Várias estimativas da eficácia e custo das ações para reduzir o desmatamento estão disponíveis e já foram modeladas por diversos estudiosos e pesquisadores e apontam algumas soluções como:
- Remoção de subsídios para empresas que promovem desmatamento (mineradora, agrícola e pecuária),
- Restrição de desmatamento privado (uso de terra particular),
- Demarcação de terra e apoio dos direitos territoriais dos povos indígenas e,
- Fortalecimento dos mecanismos de combate e fiscalização da floresta.
Os pesquisadores apontam que o custo anual estimado para proteger a floresta é de US $ 9,6 bilhões, sendo que esses valores poderiam ser reduzidos para US $ 1,5 bilhão se as ações apontadas acima fossem cumpridas.
Mas todas essas medidas requerem motivação nacional e vontade política.
Contenção do comércio ilegal de animais selvagens e exóticos
O tráfico de animais exóticos financiado pelo grande e recorrente interesse nesse tipo de “mercadoria”, porque é assim que os bichos são tratados, faz com que as pessoas entrem nas florestas, mantenham contato com espécies selvagens, retirando-as do seu habitat, transportando-as muitas vezes para regiões ou países onde não são nativas e o enorme preço que a sociedade paga por tais encontros é o surgimento de pandemias.
Para os pesquisadores, principalmente primatas, morcegos, pangolins, civetas e roedores deveriam ficar totalmente de fora de qualquer mercado que comercializa animais vivos, mortos ou seus subprodutos.
Para além do tráfico de animais, nos casos de consumo de carnes exóticas por comunidades ou culturas tradicionais, a orientação é incluir educação e conscientização sobre manejo de animais, saneamento e transmissão de doenças, bem como manejo sustentável da vida selvagem e apoio para desenvolver alimentos alternativos em prol de um bem maior, que é a prevenção de doenças que podem ter afetação global.
Detecção e controle precoce
Para reduzir o risco de propagação e determinar a quantidade de organismos infecciosos existentes, precisa encontrar o vírus na vida selvagem e estudar o seu comportamento dentro e fora do seu habitat. Antecipar o comportamento do vírus é uma boa forma de prevenir uma possível transmissão.
Testes regulares em humanos e em animais da pecuária (gado, aves, porcos e caprinos) em regiões de alto risco de emergência de doenças, também é uma boa forma de evitar contágios e identificar padrões sazonais dos vírus.

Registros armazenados
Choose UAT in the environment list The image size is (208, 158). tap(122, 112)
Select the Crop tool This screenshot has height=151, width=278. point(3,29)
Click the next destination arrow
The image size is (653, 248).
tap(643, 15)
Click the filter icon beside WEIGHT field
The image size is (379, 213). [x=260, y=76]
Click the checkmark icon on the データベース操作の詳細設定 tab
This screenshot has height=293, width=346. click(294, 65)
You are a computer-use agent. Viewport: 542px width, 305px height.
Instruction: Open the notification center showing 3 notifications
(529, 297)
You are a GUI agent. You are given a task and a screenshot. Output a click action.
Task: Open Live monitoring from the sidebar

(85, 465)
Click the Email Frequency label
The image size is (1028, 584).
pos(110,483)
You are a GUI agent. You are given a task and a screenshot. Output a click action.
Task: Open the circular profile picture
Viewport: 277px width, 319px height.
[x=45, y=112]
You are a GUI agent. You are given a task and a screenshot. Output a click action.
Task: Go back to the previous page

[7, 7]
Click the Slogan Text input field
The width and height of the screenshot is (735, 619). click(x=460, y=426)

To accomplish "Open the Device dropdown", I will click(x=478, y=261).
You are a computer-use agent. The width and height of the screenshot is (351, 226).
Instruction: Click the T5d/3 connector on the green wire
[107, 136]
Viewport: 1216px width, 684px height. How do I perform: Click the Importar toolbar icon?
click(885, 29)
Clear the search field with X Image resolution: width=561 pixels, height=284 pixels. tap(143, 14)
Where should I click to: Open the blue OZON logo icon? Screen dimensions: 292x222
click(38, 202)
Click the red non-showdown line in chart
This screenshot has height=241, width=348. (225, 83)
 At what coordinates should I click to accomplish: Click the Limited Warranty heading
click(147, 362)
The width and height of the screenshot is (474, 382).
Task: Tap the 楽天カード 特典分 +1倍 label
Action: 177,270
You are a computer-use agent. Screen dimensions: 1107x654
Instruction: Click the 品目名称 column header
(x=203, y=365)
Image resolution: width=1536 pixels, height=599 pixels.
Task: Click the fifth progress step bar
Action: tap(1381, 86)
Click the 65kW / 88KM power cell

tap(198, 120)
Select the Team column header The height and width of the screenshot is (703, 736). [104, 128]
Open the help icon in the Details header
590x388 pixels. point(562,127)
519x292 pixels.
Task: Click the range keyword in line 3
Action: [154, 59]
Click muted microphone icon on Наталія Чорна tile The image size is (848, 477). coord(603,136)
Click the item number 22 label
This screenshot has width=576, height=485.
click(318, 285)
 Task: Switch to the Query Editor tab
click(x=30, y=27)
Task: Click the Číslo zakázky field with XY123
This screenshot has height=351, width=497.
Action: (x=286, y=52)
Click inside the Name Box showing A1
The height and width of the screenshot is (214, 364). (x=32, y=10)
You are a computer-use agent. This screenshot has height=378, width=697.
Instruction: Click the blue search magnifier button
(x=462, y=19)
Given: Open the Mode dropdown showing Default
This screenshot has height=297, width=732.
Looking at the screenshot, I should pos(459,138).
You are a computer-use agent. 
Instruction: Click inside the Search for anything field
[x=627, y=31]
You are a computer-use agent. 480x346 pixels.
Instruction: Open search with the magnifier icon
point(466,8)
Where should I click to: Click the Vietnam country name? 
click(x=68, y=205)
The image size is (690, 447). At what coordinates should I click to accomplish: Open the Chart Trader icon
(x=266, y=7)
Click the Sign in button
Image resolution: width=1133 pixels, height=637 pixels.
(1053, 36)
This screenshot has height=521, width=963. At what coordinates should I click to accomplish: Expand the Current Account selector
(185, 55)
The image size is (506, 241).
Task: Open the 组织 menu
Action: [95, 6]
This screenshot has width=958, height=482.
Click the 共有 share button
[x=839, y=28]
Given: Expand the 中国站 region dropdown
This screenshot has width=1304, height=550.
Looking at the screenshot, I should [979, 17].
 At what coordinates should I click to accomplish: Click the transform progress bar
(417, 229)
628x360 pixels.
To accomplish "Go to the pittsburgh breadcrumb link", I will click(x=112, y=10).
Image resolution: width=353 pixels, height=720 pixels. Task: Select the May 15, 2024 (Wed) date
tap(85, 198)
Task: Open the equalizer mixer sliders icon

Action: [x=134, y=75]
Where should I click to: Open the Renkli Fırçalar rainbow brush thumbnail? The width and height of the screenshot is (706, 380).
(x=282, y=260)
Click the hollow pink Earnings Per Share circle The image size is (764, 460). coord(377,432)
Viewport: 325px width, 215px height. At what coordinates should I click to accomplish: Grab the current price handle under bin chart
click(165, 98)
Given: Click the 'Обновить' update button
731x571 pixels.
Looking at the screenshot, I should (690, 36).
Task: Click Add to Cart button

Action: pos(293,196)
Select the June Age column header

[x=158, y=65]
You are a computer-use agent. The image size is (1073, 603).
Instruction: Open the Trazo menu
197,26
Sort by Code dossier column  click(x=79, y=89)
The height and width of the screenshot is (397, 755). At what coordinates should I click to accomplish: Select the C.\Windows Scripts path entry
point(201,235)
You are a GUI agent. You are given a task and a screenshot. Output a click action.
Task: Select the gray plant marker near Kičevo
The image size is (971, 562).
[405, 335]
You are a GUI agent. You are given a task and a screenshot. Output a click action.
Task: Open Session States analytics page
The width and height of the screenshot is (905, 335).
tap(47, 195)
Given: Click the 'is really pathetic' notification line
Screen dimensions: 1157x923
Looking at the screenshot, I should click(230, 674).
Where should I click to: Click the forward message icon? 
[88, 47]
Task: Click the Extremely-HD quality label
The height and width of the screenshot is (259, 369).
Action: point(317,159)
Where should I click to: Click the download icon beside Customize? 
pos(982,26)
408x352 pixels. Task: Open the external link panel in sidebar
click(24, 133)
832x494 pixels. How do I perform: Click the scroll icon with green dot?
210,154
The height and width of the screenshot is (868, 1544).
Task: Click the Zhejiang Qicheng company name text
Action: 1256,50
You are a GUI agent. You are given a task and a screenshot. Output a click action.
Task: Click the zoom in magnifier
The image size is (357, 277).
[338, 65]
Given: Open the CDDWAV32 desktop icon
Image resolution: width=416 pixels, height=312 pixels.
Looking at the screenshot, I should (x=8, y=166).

• [Exercícios]
• A. De acordo com o trecho sobre prevenção de pandemias, para quanto o custo anual de proteção da floresta poderia ser reduzido se as ações indicadas fossem cumpridas?
• B. Continue o trecho sobre prevenção de pandemias a partir do ponto em que ele termina.

• [Respostas dos exercícios]
• A. Para US $ 1,5 bilhão.

• B.
Programas de educação comunitária para aumentar a conscientização sobre o risco zoonótico e reduzir o contato com a vida selvagem também fazem parte de modelos de prevenção.
Pecuária ou animais criados em fazenda
O estudo aponta que “a pecuária é um reservatório e elo crítico em doenças emergentes”.
Muitos surtos relacionados à pecuária atingiram nível de emergência de uma pandemia, como o vírus Nipah (morcego → porco → humano), influenza H5N1, (ave → aves → humano) e a influenza H1N1 (ave → porco → humano).
Os cientistas apontaram que com custos relativamente baixos, se comparado ao valor gasto para conter um surto viral, é possível tirar do papel várias propostas já existentes sobre as formas de diminuir os efeitos da pecuária no papel das pandemias.
Agropecuária é apontada por especialistas como uma das causas do surgimento de pandemias
A melhor solução
De todas as formas e de qualquer ângulo que se analise a questão, seja financeira, ambiental ou socialmente falando, a melhor opção sempre é investir na preservação do meio ambiente e na conscientização da população, para encararmos o problema de frente.
A forma como estamos vivendo, sugando os recursos naturais de forma totalmente inconsequente e destruidora, só pode ter como resposta catástrofes, inundações, terremotos, maremotos, tornados, furacões, grandes ondas de calor, frio, secas, estiagem, doenças e muitos outros.
Como diz o mestre Raul Seixas, “o planeta como um cachorro eu vejo, quando ele não aguenta mais as pulgas, se livra delas num sacolejo”.